+++ DOCUMENT TEXT

Former NY Waterways ferry boat captain recounts experience ferrying thousands to safety on 9/11

With the 20th anniversary of the 9/11 terrorist attacks upon us, the vivid memories are still fresh for the boat captains who ferried thousands to safety in the largest marine evacuation in history.

News 12 Staff

Sep 10, 2021, 10:21 PM

Updated 1,160 days ago

Share:

With the 20th anniversary of the 9/11 terrorist attacks upon us, the vivid memories are still fresh for the boat captains who ferried thousands to safety in the largest marine evacuation in history.
Among them is Tony Moyet, who was working as the captain of a New York Waterways ferry, the George Washington -- running the Hoboken to Lower Manhattan route.
It was while he was working that route when terrorists struck the World Trade Center.
Moyet and other ferry captains began evacuating people from Manhattan.
He worked until 3:30 a.m. that day, ferrying people back and forth.
NY Waterway had more than 20 boats working, and ferried 150,000 people to safety.
In all, an estimated 500,000 people escaped by boat in a massive, impromptu flotilla of emergency vehicles, fishing boats, work boats and volunteer recreational boats.
Moyet continued to work at ground zero for another year and a half, ferrying personnel and supplies to the workers and first responders doing recovery.
As a result, years later he would need a miracle of his own. In 2018, Moyet began finding it difficult to breathe. He was diagnosed with COPD and emphysema.
These are conditions doctors attributed to the contaminated air from ground zero.
He was given months to live, eventually relying on an oxygen tank.
On July 2, 2021, he was put on the list for a double lung transplant. Two days later, on the Fourth of July, the captain of the ferry George Washington received his new lungs.
His surgeon, Dr. Jesus Gomez-Abraham, the associate director of Lung Transplant at Newark Beth Israel Medical Center, calls it one of the most memorable things he's ever done.
Moyet now looks forward to seeing his 15-year-old daughter graduate from high school. But he'll never forget and always remember people from that day 20 years ago, like one man too stunned to walk off the ferry.
Moyet shared, "He told me he kept on trying to call his wife and she's not answering him, and I felt so sorry for him. He ended up leaving the boat, and to this day I still pray that he found her."
Moyet is registered with the World Trade Center Health Program, a program for those who suffer from illnesses related to their work at the site.
More than 100 mariners who helped with the evacuation are enrolled.

++++++

REQUIRED ACTIONS:
1. Copy the part of the ferry captain article that begins at the words "These are conditions" and stops after "he's ever done.", renaming "surgeon" as "doctor".
2. According to the ferry captain article, how many people did NY Waterway ferry to safety?
The data that follows comes from a different source than the ferry captain article.

+++ STORED DATA

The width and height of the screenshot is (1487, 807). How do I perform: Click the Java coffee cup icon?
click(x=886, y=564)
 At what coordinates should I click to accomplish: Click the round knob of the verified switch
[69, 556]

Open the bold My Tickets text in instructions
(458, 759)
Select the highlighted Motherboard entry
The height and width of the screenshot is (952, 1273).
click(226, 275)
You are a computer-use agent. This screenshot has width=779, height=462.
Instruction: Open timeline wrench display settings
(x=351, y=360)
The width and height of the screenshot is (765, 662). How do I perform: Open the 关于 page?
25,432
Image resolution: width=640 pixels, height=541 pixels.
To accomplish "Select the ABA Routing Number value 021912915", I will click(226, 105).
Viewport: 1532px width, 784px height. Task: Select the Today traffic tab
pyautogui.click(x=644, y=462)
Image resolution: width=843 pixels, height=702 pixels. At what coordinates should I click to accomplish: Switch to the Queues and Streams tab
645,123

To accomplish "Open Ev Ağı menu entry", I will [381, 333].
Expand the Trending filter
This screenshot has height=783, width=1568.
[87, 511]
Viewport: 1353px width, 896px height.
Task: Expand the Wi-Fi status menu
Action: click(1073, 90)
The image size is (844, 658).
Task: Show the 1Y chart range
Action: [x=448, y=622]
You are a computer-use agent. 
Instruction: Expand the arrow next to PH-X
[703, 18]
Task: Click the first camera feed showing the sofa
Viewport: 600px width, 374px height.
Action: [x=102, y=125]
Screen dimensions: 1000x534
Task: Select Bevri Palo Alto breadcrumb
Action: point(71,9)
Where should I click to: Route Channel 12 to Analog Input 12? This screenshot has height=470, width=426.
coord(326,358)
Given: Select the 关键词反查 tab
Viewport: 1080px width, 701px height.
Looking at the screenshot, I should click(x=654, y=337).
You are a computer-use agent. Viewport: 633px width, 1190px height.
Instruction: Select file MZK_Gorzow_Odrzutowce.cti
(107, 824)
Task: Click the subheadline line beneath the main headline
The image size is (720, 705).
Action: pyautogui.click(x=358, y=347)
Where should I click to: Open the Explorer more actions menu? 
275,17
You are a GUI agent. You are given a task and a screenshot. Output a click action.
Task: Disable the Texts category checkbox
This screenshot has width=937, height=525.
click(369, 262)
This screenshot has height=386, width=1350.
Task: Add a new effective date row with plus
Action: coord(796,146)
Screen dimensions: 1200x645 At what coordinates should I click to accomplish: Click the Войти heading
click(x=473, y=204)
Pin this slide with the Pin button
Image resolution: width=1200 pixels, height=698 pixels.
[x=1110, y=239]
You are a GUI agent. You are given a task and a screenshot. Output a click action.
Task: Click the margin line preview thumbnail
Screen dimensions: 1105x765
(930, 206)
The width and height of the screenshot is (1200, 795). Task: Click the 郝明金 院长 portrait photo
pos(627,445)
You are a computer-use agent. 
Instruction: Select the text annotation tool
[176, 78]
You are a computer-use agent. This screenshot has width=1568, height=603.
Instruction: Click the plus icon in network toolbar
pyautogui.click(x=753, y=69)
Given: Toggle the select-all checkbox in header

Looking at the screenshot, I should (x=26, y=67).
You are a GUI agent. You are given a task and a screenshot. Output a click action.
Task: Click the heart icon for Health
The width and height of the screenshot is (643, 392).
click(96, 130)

++++++

WRITTEN RESPONSES:
1.
These are conditions doctors attributed to the contaminated air from ground zero.
He was given months to live, eventually relying on an oxygen tank.
On July 2, 2021, he was put on the list for a double lung transplant. Two days later, on the Fourth of July, the captain of the ferry George Washington received his new lungs.
His doctor, Dr. Jesus Gomez-Abraham, the associate director of Lung Transplant at Newark Beth Israel Medical Center, calls it one of the most memorable things he's ever done.

2. 150,000 people